In her statement over the weekend, Yellen said, "I never urged adoption of a smaller American Rescue Plan package, and I believe that ARP played a central role in driving strong growth throughout 2021 and afterward."
- Owen Ullmann, author of the book, said in a statement that reporting on the book exaggerated his claims, and that he was reporting only that Yellen "had concerns that the cost was on the high side and would have preferred something closer to $1.3 trillion, according to colleagues."

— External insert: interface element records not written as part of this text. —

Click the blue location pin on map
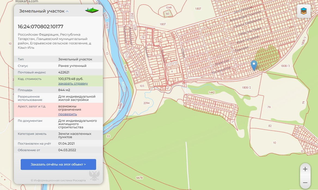Viewport: 318px width, 190px height. (254, 65)
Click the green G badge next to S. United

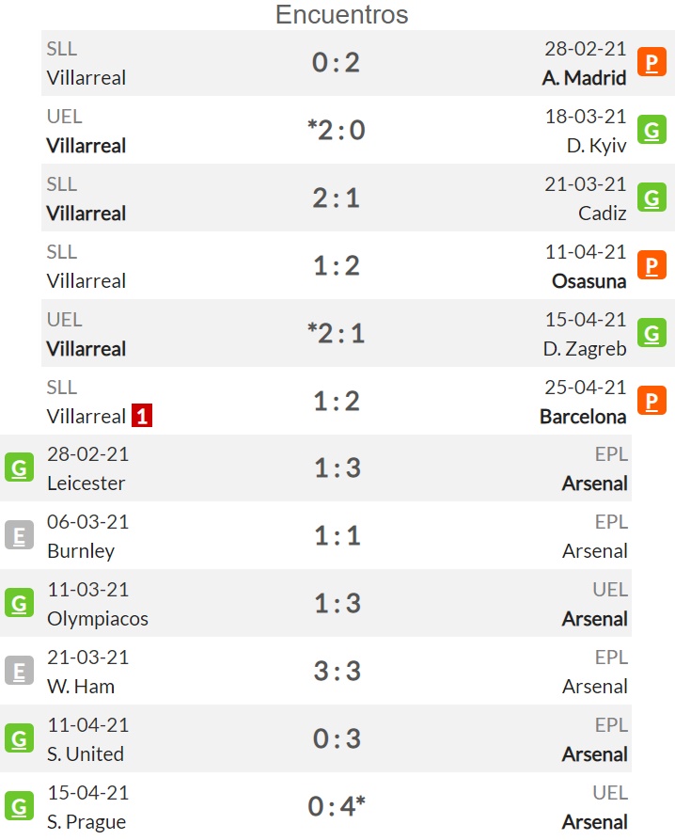(19, 738)
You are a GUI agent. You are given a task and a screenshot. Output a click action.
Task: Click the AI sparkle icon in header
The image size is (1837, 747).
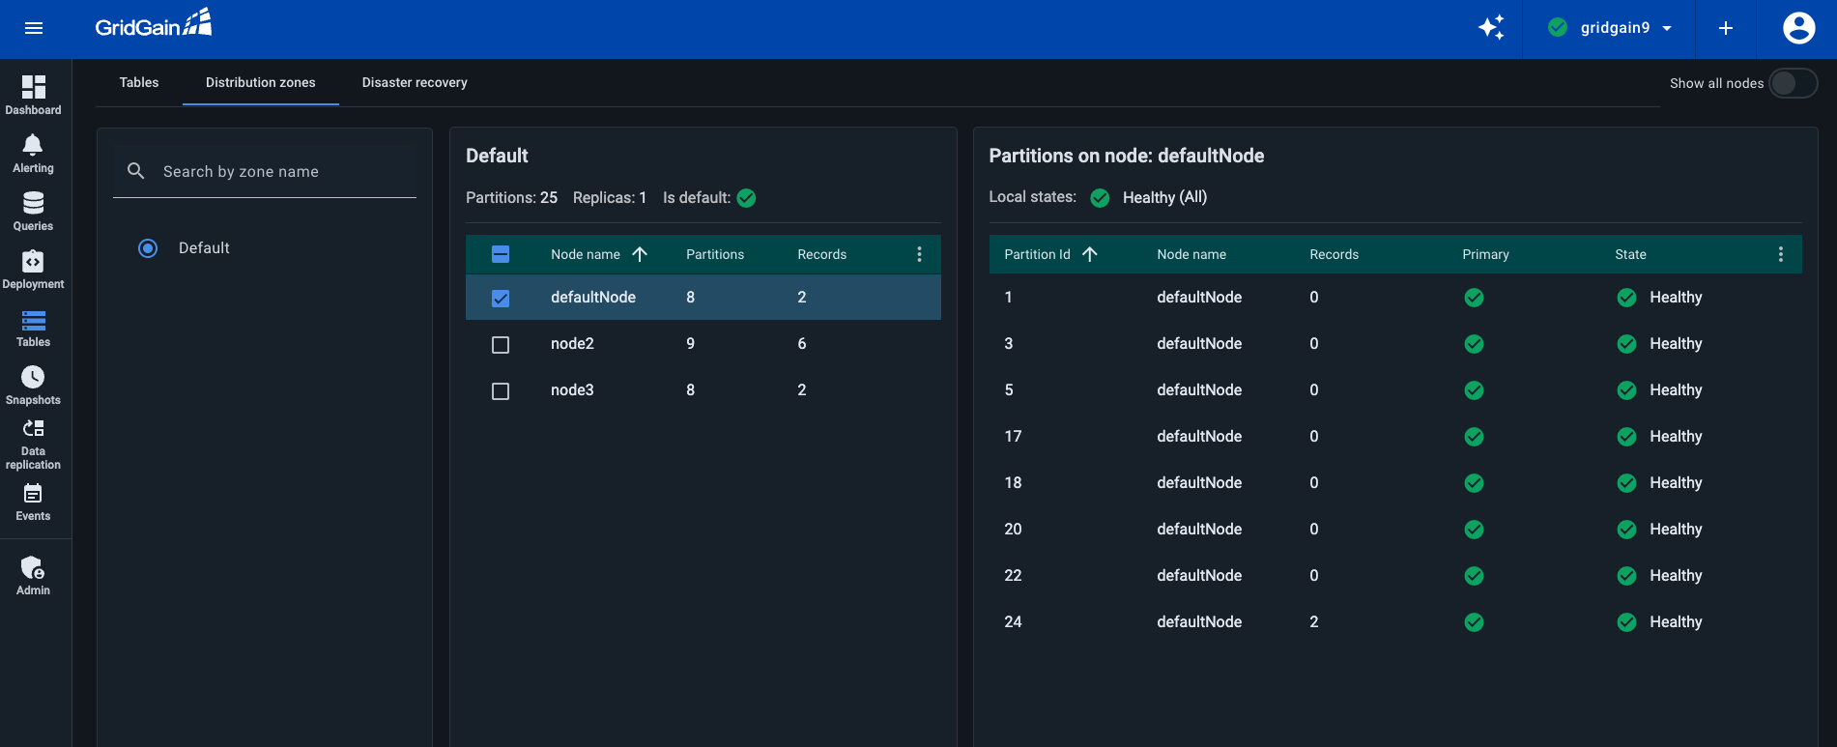pos(1491,28)
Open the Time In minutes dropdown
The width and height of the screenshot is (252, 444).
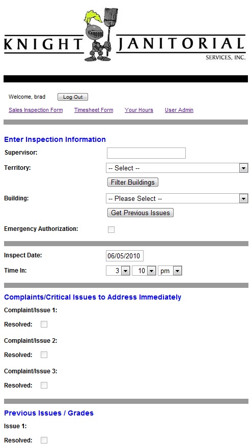(x=144, y=271)
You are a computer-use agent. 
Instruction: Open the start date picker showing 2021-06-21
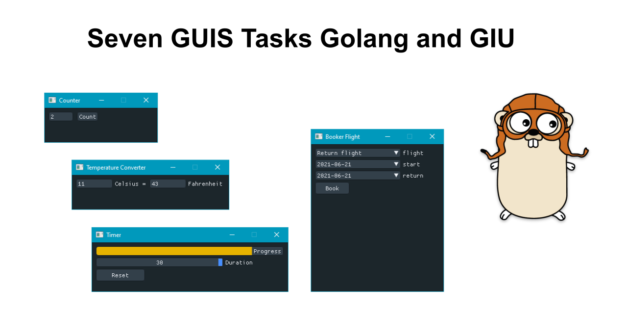(353, 164)
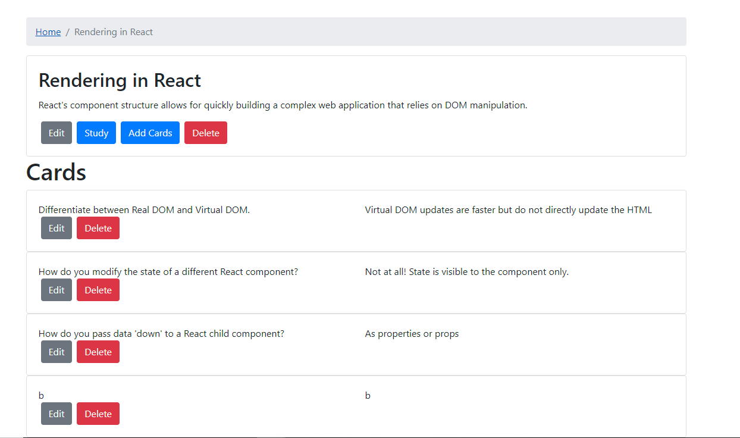Click the Cards section heading
This screenshot has width=740, height=438.
pyautogui.click(x=56, y=172)
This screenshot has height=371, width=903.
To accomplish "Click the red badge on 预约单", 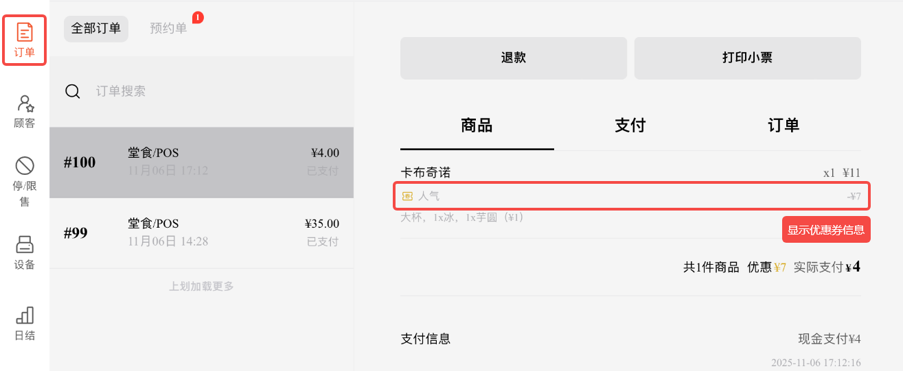I will pos(198,17).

In conversations with numerous sources involved with the rescue plan, none have suggested Yellen was fighting for a smaller package internally.
Yes, but: There is a way to thread the needle as to what happened. Yellen truly did embrace the go-big approach, as justified by the need to mitigate the risk of a sluggish recovery.
- But it also would make sense if she privately shared some of the worries that were common among members of her intellectual tribe about the risk of inflation, even if she ultimately judged that going big was the best policy strategy — and the only politically viable one.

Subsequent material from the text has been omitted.